Why Aren’t More Patients Using Mobile Health Apps?

health care medical apps

According to a recent study from Manhattan Research, 95 million U.S. adults use mobile phones to acquire health information or to use health care tools. This number has jumped 27 percent in the last year. Based on these numbers, it’s easy to assume mobile technology has become an essential health care tool.

Research from the Pew Internet & American Life Project tells a different story. Approximately 69 percent of Americans track some kind of health indicator such as diet, weight or exercise. However, of those people, 21 percent use technology and only seven percent use mobile apps. Taken together, these studies seem to indicate Americans may research medical conditions and questions using their mobile phones, but don’t actually take advantage of mobile health apps to track vital information.

Some experts have decided mobile technology is overrated, assuming that low mobile app adoption rates indicate that patients aren’t interested in mobile.
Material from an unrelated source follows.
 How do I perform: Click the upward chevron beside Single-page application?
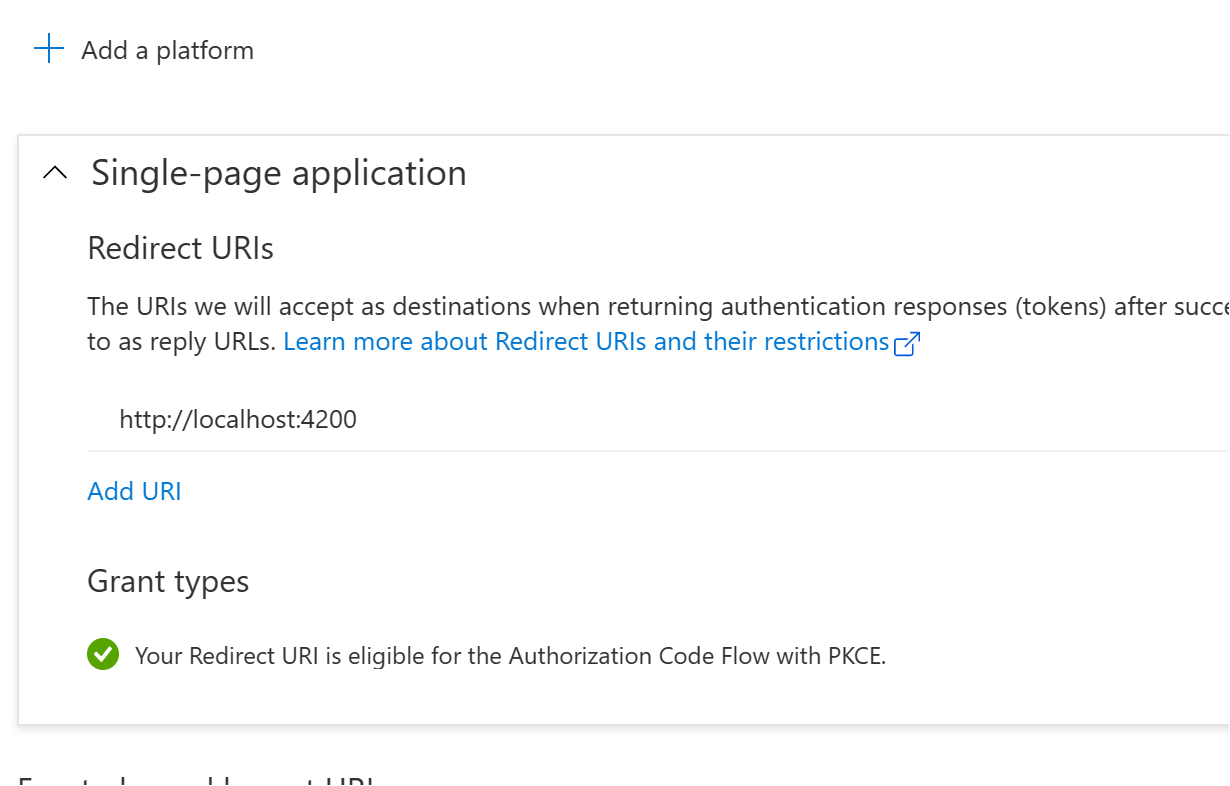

However, today’s most visionary health care executives (click here) know mobile health app adoption is just getting started. In hospitals and health groups, mobile apps could become vital tools for managing patient health, delivering positive patient outcomes and saving hospitals money. The key to convincing patients will be the development of mobile health apps that actually change patient behavior.

The Problem With Today’s Mobile Health Apps

Mobile application developers have issued between 17,000 and 40,000 health, fitness and medical apps. However, a recent Ohio State study found an estimated two-thirds of these apps either are not based on sound science or demonstrate little input from a medical professional.
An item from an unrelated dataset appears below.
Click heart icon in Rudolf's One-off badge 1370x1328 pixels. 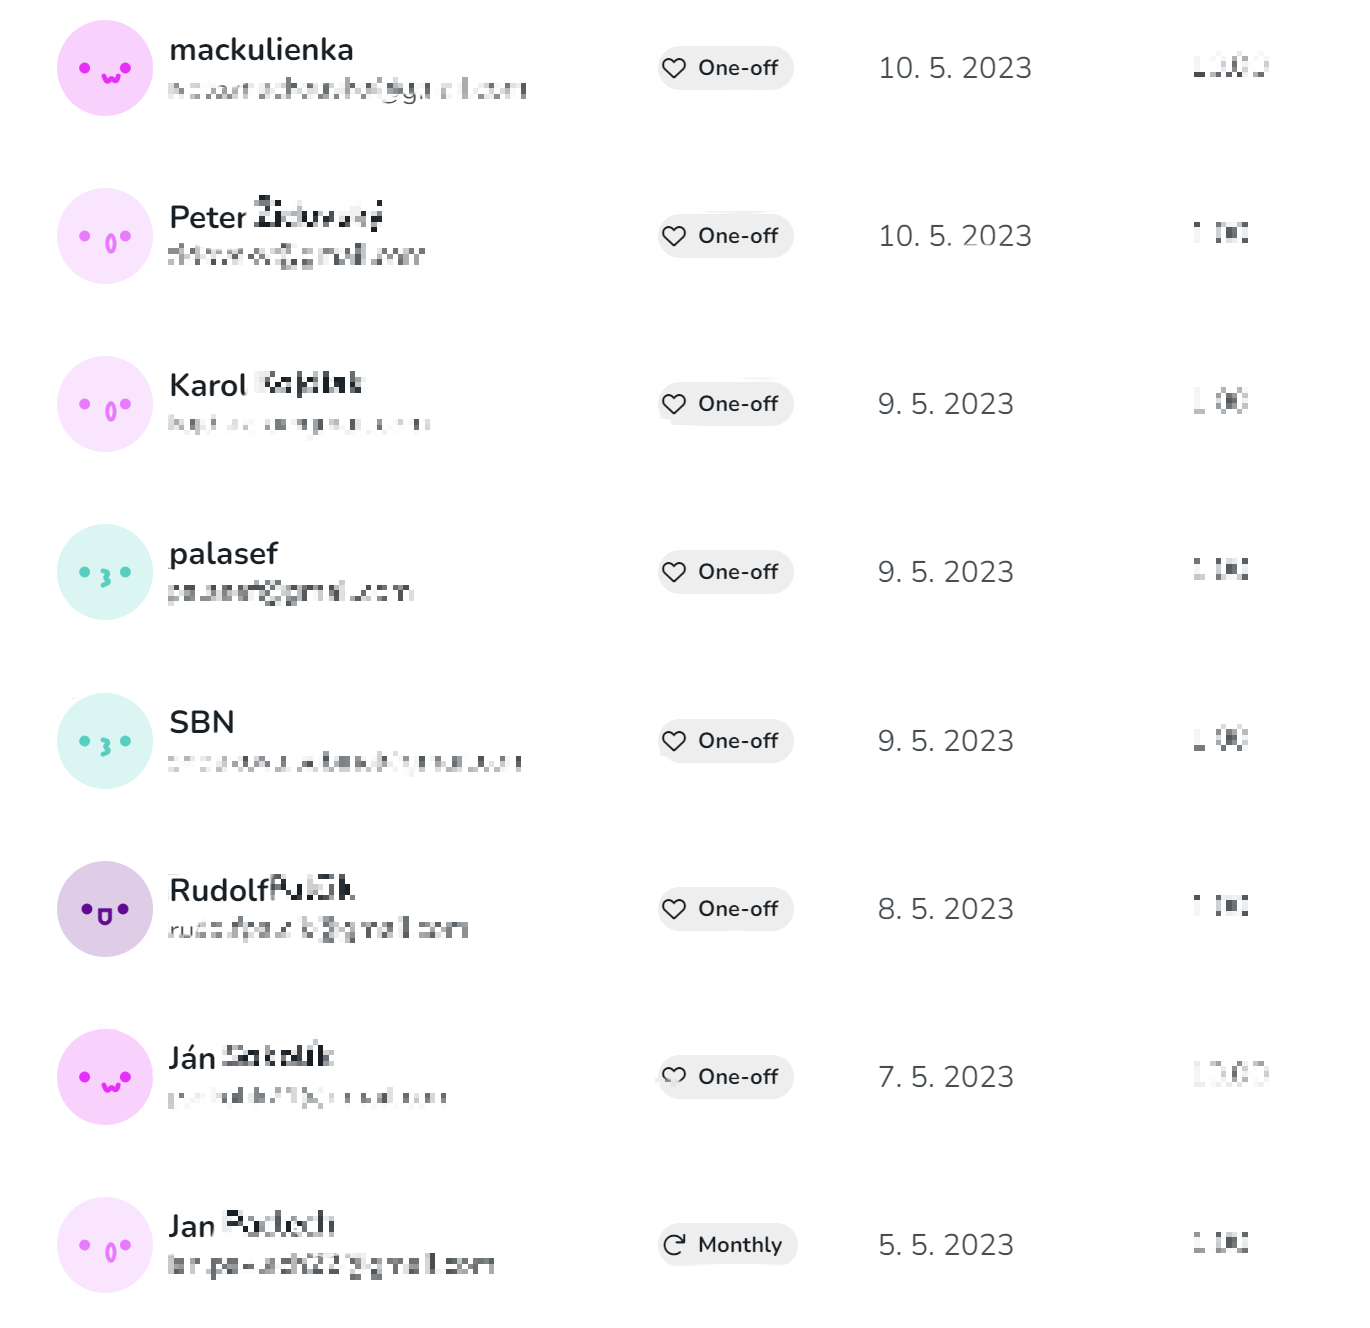674,909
Additionally, the FDA has only recently issued guidance on how it plans to regulate the use of mobile devices in health care. The agency plans to regulate applications that serve as accessories to a regulated medical device and apps that transform a mobile device into a regulated medical device. In other words, if the app uploads imaging studies to help a doctor make a diagnosis or if the app transforms a smartphone into a heart monitor to track cardiac arrhythmia, then the FDA will regulate those apps.
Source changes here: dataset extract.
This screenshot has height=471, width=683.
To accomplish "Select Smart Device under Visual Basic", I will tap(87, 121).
According to an article in American Medical News, most early app adopters were attracted by the novelty of using smartphone apps. Unfortunately, even the most faithful patient loses interest in writing down data if the action doesn’t elicit meaningful behavior change. Researchers have found 26 percent of people who download mobile health apps use them only once.

Persuasive Technology

Psychologist B.J. Fogg of Stanford University’s Persuasive Technology Lab argues mobile health apps will never take off until they merge content with proven behavior-modification techniques. Fogg expresses his behavior change model in the form of an equation:

Behavior change = motivation + ability + triggers for desired changes.

According to Fogg, people who want to make significant behavior changes must have the right mix of motivation and ability. For example, someone with low motivation to make a behavior change coupled with low ability to navigate technology is unlikely to use mobile health apps consistently. Fogg classifies motivations into three major types:

  1. Pleasure/pain. The anticipation of pleasure or the fear of pain motivates “in the moment” behavior.

  2. Hope/fear. This motivation anticipates an outcome either positively or negatively.

  3. Social acceptance/rejection. People want to be accepted into their social circles, and they fear being ostracized.

While app developers can’t change a patient’s motivation, they can help patients to feel a greater sense of ability by making their apps easy to use. Ability requires the patient to have adequate resources of time, money, physical energy, mental energy and a desire for social conformity. They should also have the ability to incorporate a behavior change as part of their routine. Finally, triggers should be noticeable, associated with the desired behavior and initiated at a time of maximum motivation and ability.

Apps Must Prove Themselves

Patients with chronic conditions like obesity, diabetes, heart disease or arthritis often feel they’ve “tried everything” in the quest to get better. New content isn’t going to motivate them to make positive changes. Before patients adopt mobile health apps in a widespread way, apps will have to start proving they can actually change behaviors.